Non è una guerra all'altro sesso in C'è ancora domani, ma solo la presa di coscienza di uno status quo che ancora esiste, e la continuità fra passato e presente è suggerita dalla scelta felice, da parte della regista, di accompagnare il film con brani musicali moderni, sempre coerenti con ciò che si sta narrando ma che, accostati al bianco e nero della fotografia, danno a C’è ancora domani una connotazione pop che lo rende diverso da tutto ciò che abbiamo visto fino a ora. Niente viene lasciato al caso nel film e gli attori sono tutti a fuoco, a cominciare da Valerio Mastandrea, alle prese con un personaggio tutt'altro che facile e simpatico.
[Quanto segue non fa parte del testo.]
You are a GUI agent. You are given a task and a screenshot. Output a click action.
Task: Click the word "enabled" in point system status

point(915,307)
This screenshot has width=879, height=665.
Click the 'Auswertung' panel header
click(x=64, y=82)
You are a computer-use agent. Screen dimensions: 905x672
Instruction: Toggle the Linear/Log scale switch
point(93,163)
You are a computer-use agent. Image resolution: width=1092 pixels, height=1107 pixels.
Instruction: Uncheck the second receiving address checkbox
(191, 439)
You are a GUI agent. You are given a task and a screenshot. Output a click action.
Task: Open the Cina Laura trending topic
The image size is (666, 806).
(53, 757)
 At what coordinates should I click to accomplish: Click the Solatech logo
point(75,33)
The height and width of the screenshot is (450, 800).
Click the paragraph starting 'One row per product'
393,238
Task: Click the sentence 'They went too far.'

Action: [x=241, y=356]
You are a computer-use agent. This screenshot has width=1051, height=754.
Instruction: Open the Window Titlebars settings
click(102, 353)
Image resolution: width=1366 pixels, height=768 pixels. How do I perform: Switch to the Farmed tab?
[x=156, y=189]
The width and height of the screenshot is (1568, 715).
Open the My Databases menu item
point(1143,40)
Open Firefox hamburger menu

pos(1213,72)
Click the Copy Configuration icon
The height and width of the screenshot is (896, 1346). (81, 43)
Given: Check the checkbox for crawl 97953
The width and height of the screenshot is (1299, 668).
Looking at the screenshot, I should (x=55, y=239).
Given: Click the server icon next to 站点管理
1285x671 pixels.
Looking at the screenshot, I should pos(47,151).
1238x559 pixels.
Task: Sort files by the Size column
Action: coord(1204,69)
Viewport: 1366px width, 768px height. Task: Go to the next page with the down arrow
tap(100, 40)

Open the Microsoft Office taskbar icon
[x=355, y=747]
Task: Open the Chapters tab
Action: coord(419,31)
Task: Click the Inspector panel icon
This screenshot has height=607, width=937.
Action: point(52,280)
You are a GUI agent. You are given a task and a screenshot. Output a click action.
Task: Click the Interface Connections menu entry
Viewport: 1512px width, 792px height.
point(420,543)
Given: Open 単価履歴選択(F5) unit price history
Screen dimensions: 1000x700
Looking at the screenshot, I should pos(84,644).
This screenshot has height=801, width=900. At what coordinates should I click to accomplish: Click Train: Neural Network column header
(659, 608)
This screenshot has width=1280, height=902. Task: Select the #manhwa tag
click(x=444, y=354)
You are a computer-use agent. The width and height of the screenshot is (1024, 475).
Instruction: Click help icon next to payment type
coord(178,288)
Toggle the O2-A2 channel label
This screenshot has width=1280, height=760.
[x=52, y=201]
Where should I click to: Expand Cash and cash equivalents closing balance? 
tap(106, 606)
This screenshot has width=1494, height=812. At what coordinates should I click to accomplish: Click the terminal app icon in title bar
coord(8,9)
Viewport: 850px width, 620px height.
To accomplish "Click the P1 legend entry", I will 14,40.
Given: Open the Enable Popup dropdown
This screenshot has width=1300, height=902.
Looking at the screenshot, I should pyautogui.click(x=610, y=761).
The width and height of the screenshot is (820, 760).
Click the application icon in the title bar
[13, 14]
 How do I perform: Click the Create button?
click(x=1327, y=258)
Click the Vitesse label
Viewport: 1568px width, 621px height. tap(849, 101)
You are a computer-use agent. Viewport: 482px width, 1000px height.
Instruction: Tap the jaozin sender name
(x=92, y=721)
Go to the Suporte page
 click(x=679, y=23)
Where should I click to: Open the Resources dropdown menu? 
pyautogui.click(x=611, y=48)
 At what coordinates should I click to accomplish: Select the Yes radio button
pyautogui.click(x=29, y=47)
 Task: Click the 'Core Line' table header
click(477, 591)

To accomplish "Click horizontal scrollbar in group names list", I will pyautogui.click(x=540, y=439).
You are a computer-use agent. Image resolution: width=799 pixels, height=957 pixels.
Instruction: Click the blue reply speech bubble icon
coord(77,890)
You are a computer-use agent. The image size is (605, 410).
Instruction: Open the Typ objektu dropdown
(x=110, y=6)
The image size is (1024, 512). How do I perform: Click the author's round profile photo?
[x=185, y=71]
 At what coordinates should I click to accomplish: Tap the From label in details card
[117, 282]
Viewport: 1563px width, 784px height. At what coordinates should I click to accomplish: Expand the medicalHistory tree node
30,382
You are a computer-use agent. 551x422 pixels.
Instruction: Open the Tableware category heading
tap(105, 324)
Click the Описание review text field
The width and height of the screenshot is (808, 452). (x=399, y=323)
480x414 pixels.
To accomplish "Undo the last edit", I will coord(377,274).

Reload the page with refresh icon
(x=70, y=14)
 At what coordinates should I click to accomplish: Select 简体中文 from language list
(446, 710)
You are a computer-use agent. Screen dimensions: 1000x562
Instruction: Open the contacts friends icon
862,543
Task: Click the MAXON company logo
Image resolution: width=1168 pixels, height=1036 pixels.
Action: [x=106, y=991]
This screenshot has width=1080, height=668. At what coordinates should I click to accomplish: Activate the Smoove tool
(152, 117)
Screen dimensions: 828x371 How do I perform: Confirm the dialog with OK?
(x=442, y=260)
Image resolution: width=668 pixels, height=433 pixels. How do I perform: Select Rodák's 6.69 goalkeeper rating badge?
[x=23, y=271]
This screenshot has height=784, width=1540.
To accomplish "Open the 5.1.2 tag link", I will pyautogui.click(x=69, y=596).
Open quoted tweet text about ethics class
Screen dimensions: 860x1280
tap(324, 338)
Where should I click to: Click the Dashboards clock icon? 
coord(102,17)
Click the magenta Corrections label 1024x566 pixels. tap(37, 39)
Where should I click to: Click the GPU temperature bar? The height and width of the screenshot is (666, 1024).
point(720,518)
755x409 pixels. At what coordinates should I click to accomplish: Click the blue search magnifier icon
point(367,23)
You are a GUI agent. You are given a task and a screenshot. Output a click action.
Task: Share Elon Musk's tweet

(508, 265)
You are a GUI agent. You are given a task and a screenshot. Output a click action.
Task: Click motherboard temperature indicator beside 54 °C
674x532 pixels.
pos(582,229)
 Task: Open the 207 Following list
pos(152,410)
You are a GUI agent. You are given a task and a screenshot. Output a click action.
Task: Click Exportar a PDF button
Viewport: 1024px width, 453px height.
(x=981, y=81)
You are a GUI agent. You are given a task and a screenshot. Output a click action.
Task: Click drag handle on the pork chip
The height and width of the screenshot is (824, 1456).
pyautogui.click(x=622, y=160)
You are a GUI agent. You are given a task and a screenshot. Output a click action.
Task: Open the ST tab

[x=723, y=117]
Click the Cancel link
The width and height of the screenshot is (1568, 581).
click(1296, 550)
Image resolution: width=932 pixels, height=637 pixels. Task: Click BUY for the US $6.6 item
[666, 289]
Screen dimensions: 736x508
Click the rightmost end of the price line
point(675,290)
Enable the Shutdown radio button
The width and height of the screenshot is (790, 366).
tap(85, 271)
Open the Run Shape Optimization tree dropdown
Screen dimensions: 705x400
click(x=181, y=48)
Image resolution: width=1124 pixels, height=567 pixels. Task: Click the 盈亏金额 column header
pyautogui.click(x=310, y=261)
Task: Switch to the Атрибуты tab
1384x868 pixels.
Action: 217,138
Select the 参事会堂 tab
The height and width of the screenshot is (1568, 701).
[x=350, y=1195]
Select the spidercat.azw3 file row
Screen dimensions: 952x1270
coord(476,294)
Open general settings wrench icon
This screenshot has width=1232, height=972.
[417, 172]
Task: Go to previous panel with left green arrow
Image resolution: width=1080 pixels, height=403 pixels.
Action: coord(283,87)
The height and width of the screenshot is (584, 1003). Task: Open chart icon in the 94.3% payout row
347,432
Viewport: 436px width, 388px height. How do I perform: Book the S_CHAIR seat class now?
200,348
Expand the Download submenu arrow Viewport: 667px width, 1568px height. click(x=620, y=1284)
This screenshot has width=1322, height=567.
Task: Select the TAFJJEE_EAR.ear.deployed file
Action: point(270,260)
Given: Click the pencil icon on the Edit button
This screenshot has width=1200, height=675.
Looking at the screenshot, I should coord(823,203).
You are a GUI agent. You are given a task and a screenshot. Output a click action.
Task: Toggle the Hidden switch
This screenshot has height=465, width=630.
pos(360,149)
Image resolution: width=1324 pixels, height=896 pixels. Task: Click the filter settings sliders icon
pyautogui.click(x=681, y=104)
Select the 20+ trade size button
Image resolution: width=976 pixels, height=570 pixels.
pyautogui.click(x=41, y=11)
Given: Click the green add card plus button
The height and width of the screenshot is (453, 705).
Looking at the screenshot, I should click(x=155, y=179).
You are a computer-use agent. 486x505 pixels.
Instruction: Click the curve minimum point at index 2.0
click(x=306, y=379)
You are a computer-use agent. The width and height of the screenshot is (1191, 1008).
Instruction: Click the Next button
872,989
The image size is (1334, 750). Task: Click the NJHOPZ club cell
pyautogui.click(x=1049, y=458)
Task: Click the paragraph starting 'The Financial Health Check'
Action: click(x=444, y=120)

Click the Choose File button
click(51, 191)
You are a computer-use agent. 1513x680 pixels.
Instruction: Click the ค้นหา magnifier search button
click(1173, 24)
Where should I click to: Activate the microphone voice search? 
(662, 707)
È una donna da cui prendere esempio Delia dal cuore grande? Forse un po’ sì, perché è sempre capace di rialzarsi. Di sicuro le Delie di oggi si rialzano con maggiore facilità, perché sono più battagliere e più tutelate dalla legge, però devono fare attenzione a non mettere in discussione i loro desideri e le cose in cui credono, perché a forza di avere accanto uomini sempre pronti a svilirle, umiliarle, mortificarle e svalutarle, perdono perfino la certezza di essere nel giusto. Il film della Cortellesi è dedicato anche a loro. Sarebbe bello se funzionasse un po’ da chiamata alle armi, e se le parole di Delia "C'è ancora domani" diventassero una specie di manifesto come il "Domani è un altro giorno" di Rossella O'Hara in Via col vento. Le due frasi non significano proprio la stessa cosa, ma entrambe invitano a credere nella propria resilienza, a non perdere mai la speranza e ad anelare alla libertà.